American mars rover Opportunity has driven for more than 40 km since it landed on the mars in 2004, and the dead reckoning technology based on the sun sensor and IMU plays an important role in safe exploration. Azimuth determination by observing the sun is used to correct the accumulated azimuth error of IMU when the rover is stationary. However, the azimuth determination precision is only 3°, which caused the error of dead reckoning up to 10%. This program puts forward the multiplexing conception for sun sensor and star sensor for the first time, and thousands of stars will be utilized as control points to calibrate the sun senor and determine the rotation relationship between the sun sensor frame and inclinometer frame, which can solve the on-line and high-precision calibration problem caused by the long travel of the rover and complex environment.
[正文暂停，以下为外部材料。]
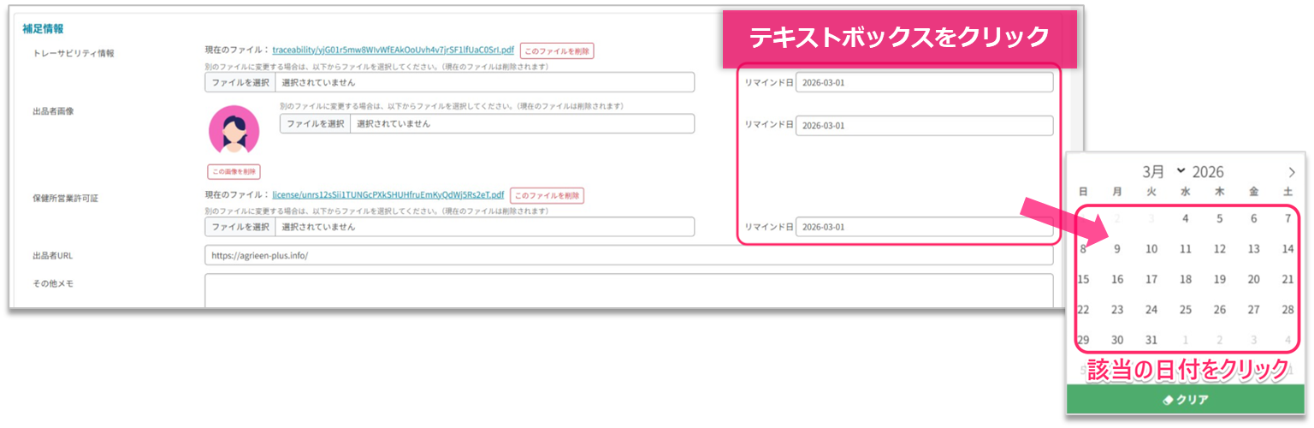Click この画像を削除 under the avatar
Viewport: 1314px width, 428px height.
pos(234,171)
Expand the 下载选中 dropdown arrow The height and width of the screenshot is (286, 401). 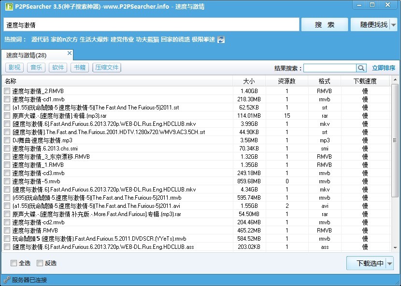[389, 263]
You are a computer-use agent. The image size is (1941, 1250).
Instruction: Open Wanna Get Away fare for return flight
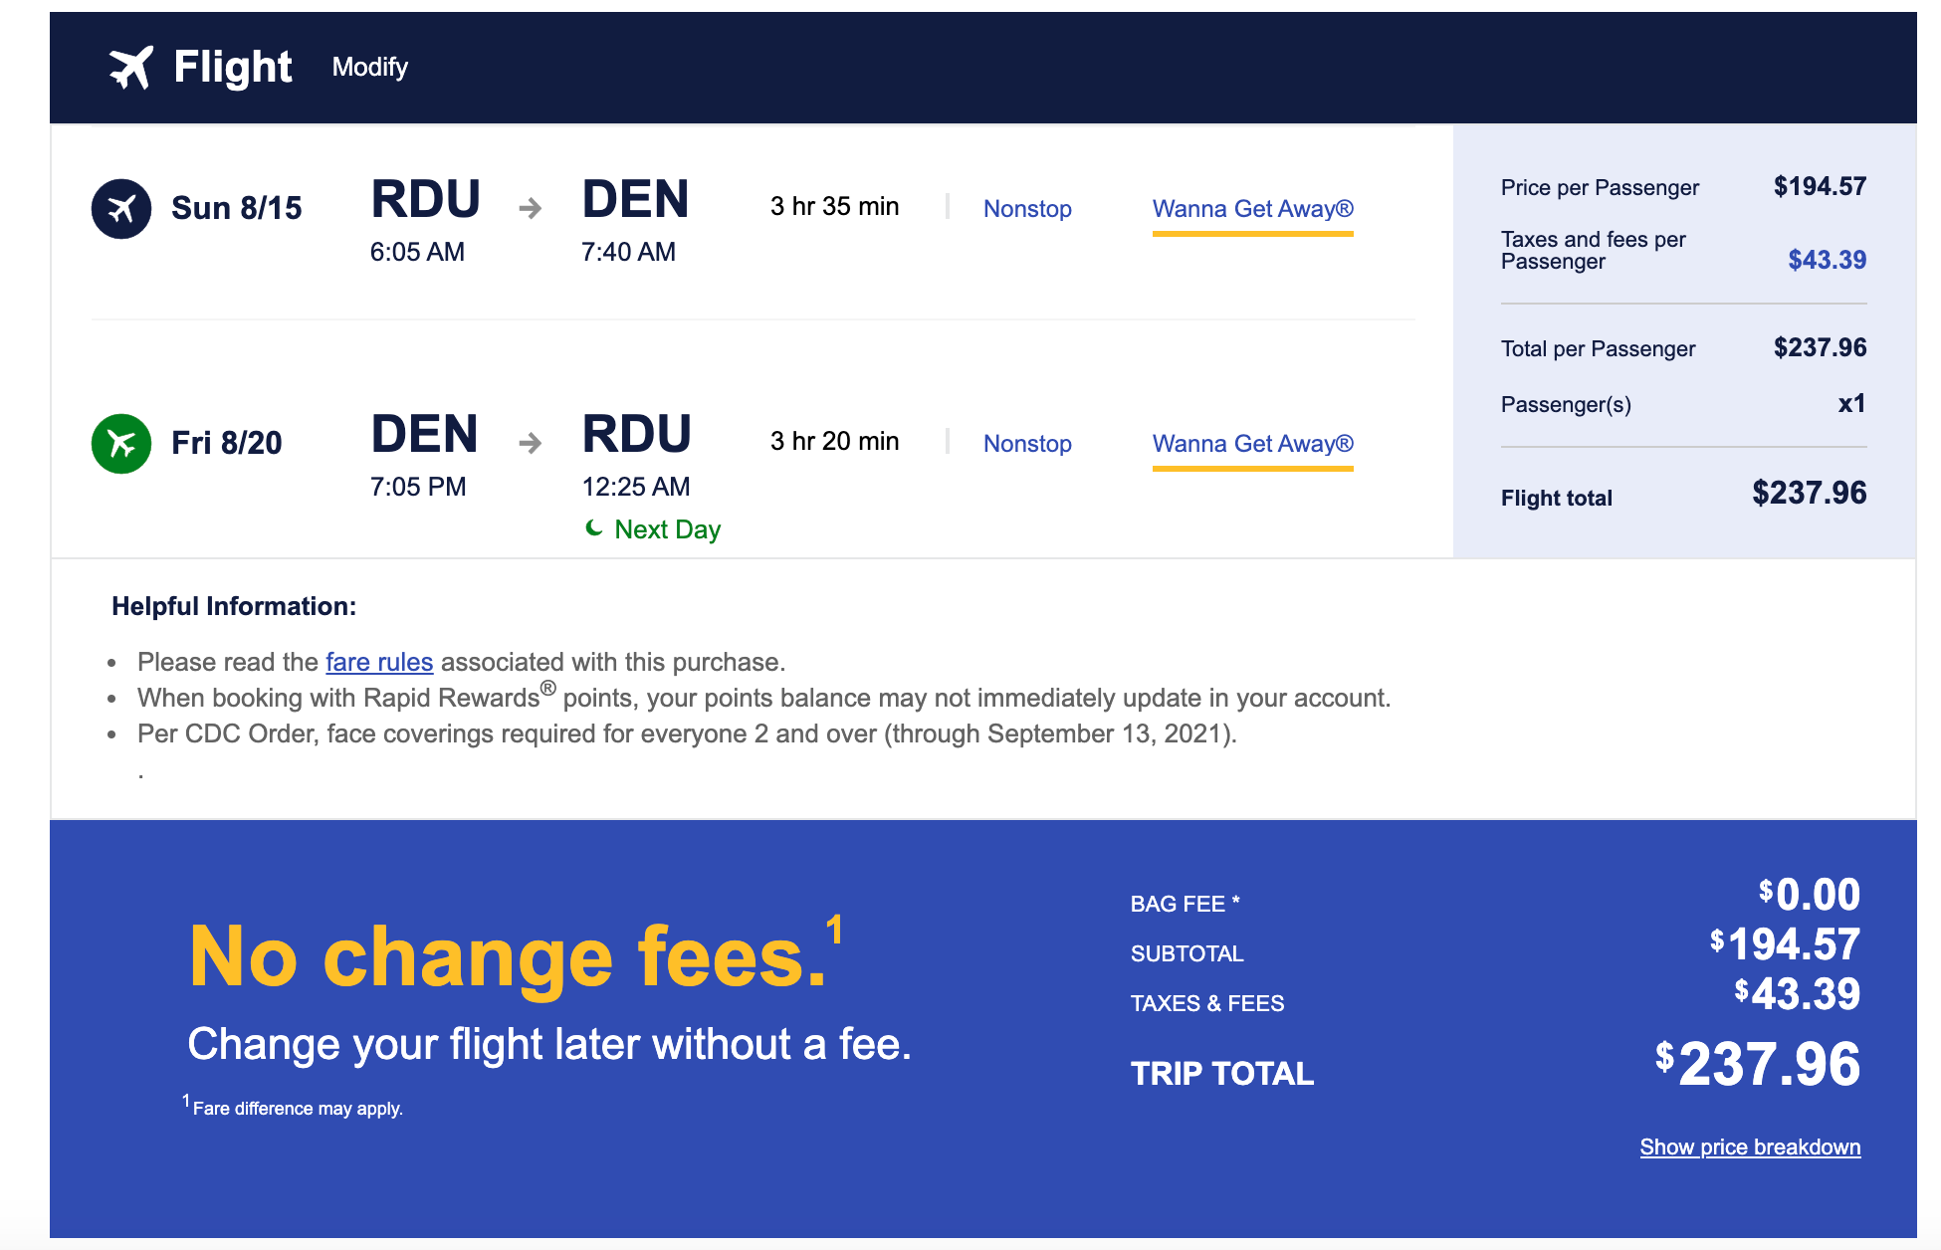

Sub-pixel edge detection and efficient edge points fitting methods will be considered to extract the centroid of the non-regular sun image precisely and intelligently in dust and fog weather. Celestial positioning using the sun will be considered as ill-posed problem, and the new positioning model will be built to improve the precision, and the mechanism of the biased estimation and bias correction theories will be studied. Through the research of this program, precisions of azimuth and position determination will hopefully reach 15″ ( 1σ ) and 300m ( 1σ ) under static conditions. Using the Sun/Inclinometer/SINS integrated navigation method, the positioning error of the rover will be controlled at about 1% of the mileage under the low dynamic and long-static condition in a Mars day.

美国机遇号火星车自2004年登陆火星以来，已在火星表面行驶40余公里，基于太阳敏感器和惯性导航系统的航迹推算技术发挥了重要作用。火星车静止时通过测日定向改正惯导的航向累积误差，精度仅为3º，使最终的航迹推算误差达到里程的10%。本项目首次提出太阳敏感器与恒星敏感器复用的概念，拟在夜晚火星车静止时，采用天然的恒星作为检校场，实现长时间、复杂环境下太阳敏感器与水平仪的永久在线检校和标定。考虑亚像素边缘检测+有效边缘点拟合的方法，解决尘雾天气条件下不规则太阳图像的质心提取问题。拟从病态角度看待和分析测日定位问题，构建新的定位模型，并探索有偏估计及偏改正理论作用于测日定位的机理，改善定位精度。本项目有望将静态下的测日定向精度从0.1º提高到15″（1σ），定位精度从3km提高到300m（1σ），并通过太阳/水平仪/惯性组合导航，将低动态、多停留条件下火星车一个火星日的定位误差控制在里程的1%左右。

美国机遇号火星车自2004年登陆火星以来，在火星表面行驶了40余公里，基于太阳敏感器和惯性导航系统的航迹推算技术发挥了重要作用。本项目首次提出太阳敏感器与恒星敏感器复用的概念，在夜晚火星车静止时，采用天然的恒星作为检校场，实现了长时间、复杂环境下太阳敏感器与水平仪的永久在线检校和标定，检校精度达到±0.4像素。考虑亚像素边缘检测+有效边缘点拟合的方法，解决了超大视场太阳图像质心提取问题，精度达到±0.05像素。构建了基于矢量观测的天文定位模型，显著改善了测日定位精度。在地表实验结果表明，测日定向精度优于±1´（3σ），有望将火星车太阳/惯性组合导航误差降低到里程的1%以下；白天测日定位精度达到±300m（1σ），夜间测星定位精度达到±15m（1σ）。项目的研究成果对于我国正在开展的火星探测任务具有重要的参考价值。